# What needs to be done
Every entry must come back exactly as it was written.

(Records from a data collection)
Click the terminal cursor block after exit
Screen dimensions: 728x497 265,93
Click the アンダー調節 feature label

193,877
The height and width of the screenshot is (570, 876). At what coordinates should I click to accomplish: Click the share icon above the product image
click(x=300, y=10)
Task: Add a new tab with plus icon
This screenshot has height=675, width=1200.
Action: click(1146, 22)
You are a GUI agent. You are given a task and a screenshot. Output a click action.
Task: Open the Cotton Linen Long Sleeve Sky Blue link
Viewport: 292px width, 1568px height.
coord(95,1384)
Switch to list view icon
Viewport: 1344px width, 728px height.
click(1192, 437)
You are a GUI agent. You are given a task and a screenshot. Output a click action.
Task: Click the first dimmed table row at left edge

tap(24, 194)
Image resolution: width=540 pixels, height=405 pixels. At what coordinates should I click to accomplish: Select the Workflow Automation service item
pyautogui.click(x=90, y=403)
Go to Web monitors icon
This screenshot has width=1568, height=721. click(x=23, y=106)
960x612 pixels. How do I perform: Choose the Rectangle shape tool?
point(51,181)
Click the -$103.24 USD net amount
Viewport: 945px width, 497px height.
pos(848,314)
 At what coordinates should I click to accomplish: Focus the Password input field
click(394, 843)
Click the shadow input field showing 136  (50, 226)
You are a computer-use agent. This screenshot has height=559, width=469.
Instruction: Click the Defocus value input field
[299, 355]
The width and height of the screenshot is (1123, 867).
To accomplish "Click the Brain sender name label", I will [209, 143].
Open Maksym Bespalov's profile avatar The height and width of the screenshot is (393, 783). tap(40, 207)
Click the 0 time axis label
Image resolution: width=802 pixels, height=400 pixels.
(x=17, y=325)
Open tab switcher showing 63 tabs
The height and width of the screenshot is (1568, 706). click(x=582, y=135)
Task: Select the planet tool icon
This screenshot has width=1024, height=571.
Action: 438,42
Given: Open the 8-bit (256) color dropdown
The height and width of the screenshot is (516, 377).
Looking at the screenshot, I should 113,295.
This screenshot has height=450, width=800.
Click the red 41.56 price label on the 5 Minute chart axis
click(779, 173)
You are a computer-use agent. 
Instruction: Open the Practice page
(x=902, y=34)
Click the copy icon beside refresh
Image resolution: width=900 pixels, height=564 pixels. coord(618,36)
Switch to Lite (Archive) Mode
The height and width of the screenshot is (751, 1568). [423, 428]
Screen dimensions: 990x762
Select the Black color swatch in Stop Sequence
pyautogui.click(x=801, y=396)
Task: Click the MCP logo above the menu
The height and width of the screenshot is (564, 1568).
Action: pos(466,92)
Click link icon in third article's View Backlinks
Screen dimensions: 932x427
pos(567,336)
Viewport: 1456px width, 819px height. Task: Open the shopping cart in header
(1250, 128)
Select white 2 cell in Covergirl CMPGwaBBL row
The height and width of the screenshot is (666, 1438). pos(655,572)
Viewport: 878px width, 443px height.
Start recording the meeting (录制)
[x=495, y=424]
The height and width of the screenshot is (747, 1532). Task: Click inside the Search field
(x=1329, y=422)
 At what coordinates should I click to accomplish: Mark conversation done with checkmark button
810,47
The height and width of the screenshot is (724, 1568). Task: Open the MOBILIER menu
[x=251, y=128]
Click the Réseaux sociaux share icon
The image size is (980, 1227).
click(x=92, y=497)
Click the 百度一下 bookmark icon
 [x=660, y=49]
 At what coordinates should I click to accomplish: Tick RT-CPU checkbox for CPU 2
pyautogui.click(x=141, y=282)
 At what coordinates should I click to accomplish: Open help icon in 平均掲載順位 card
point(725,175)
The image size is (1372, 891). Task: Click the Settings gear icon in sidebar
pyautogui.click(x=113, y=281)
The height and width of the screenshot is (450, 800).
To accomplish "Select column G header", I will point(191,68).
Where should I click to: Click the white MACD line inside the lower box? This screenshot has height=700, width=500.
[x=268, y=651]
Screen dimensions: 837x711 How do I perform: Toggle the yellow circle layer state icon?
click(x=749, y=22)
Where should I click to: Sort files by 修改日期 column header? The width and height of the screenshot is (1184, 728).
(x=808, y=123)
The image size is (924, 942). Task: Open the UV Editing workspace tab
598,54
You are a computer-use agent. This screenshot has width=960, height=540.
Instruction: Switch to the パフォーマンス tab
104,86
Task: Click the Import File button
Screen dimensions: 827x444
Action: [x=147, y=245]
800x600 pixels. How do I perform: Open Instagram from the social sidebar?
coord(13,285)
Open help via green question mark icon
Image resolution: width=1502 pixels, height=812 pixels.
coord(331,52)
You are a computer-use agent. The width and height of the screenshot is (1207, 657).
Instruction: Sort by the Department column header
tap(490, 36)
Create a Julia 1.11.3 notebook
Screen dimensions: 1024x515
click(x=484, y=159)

# Output
Click the terminal cursor block after exit
Screen dimensions: 728x497 265,93
Click the アンダー調節 feature label

193,877
The height and width of the screenshot is (570, 876). At what coordinates should I click to accomplish: Click the share icon above the product image
click(x=300, y=10)
Task: Add a new tab with plus icon
This screenshot has height=675, width=1200.
Action: click(1146, 22)
You are a GUI agent. You are given a task and a screenshot. Output a click action.
Task: Open the Cotton Linen Long Sleeve Sky Blue link
Viewport: 292px width, 1568px height.
coord(95,1384)
Switch to list view icon
Viewport: 1344px width, 728px height.
click(1192, 437)
You are a GUI agent. You are given a task and a screenshot. Output a click action.
Task: Click the first dimmed table row at left edge

tap(24, 194)
Image resolution: width=540 pixels, height=405 pixels. At what coordinates should I click to accomplish: Select the Workflow Automation service item
pyautogui.click(x=90, y=403)
Go to Web monitors icon
This screenshot has width=1568, height=721. click(x=23, y=106)
960x612 pixels. How do I perform: Choose the Rectangle shape tool?
point(51,181)
Click the -$103.24 USD net amount
Viewport: 945px width, 497px height.
pos(848,314)
 At what coordinates should I click to accomplish: Focus the Password input field
click(394, 843)
Click the shadow input field showing 136  (50, 226)
You are a computer-use agent. This screenshot has height=559, width=469.
Instruction: Click the Defocus value input field
[299, 355]
The width and height of the screenshot is (1123, 867).
To accomplish "Click the Brain sender name label", I will [209, 143].
Open Maksym Bespalov's profile avatar The height and width of the screenshot is (393, 783). tap(40, 207)
Click the 0 time axis label
Image resolution: width=802 pixels, height=400 pixels.
(x=17, y=325)
Open tab switcher showing 63 tabs
The height and width of the screenshot is (1568, 706). click(x=582, y=135)
Task: Select the planet tool icon
This screenshot has width=1024, height=571.
Action: 438,42
Given: Open the 8-bit (256) color dropdown
The height and width of the screenshot is (516, 377).
Looking at the screenshot, I should 113,295.
This screenshot has height=450, width=800.
Click the red 41.56 price label on the 5 Minute chart axis
click(779, 173)
You are a computer-use agent. 
Instruction: Open the Practice page
(x=902, y=34)
Click the copy icon beside refresh
Image resolution: width=900 pixels, height=564 pixels. coord(618,36)
Switch to Lite (Archive) Mode
The height and width of the screenshot is (751, 1568). [423, 428]
Screen dimensions: 990x762
Select the Black color swatch in Stop Sequence
pyautogui.click(x=801, y=396)
Task: Click the MCP logo above the menu
The height and width of the screenshot is (564, 1568).
Action: pos(466,92)
Click link icon in third article's View Backlinks
Screen dimensions: 932x427
pos(567,336)
Viewport: 1456px width, 819px height. Task: Open the shopping cart in header
(1250, 128)
Select white 2 cell in Covergirl CMPGwaBBL row
The height and width of the screenshot is (666, 1438). pos(655,572)
Viewport: 878px width, 443px height.
Start recording the meeting (录制)
[x=495, y=424]
The height and width of the screenshot is (747, 1532). Task: Click inside the Search field
(x=1329, y=422)
 At what coordinates should I click to accomplish: Mark conversation done with checkmark button
810,47
The height and width of the screenshot is (724, 1568). Task: Open the MOBILIER menu
[x=251, y=128]
Click the Réseaux sociaux share icon
The image size is (980, 1227).
click(x=92, y=497)
Click the 百度一下 bookmark icon
 [x=660, y=49]
 At what coordinates should I click to accomplish: Tick RT-CPU checkbox for CPU 2
pyautogui.click(x=141, y=282)
 At what coordinates should I click to accomplish: Open help icon in 平均掲載順位 card
point(725,175)
The image size is (1372, 891). Task: Click the Settings gear icon in sidebar
pyautogui.click(x=113, y=281)
The height and width of the screenshot is (450, 800).
To accomplish "Select column G header", I will point(191,68).
Where should I click to: Click the white MACD line inside the lower box? This screenshot has height=700, width=500.
[x=268, y=651]
Screen dimensions: 837x711 How do I perform: Toggle the yellow circle layer state icon?
click(x=749, y=22)
Where should I click to: Sort files by 修改日期 column header? The width and height of the screenshot is (1184, 728).
(x=808, y=123)
The image size is (924, 942). Task: Open the UV Editing workspace tab
598,54
You are a computer-use agent. This screenshot has width=960, height=540.
Instruction: Switch to the パフォーマンス tab
104,86
Task: Click the Import File button
Screen dimensions: 827x444
Action: [x=147, y=245]
800x600 pixels. How do I perform: Open Instagram from the social sidebar?
coord(13,285)
Open help via green question mark icon
Image resolution: width=1502 pixels, height=812 pixels.
coord(331,52)
You are a computer-use agent. The width and height of the screenshot is (1207, 657).
Instruction: Sort by the Department column header
tap(490, 36)
Create a Julia 1.11.3 notebook
Screen dimensions: 1024x515
click(x=484, y=159)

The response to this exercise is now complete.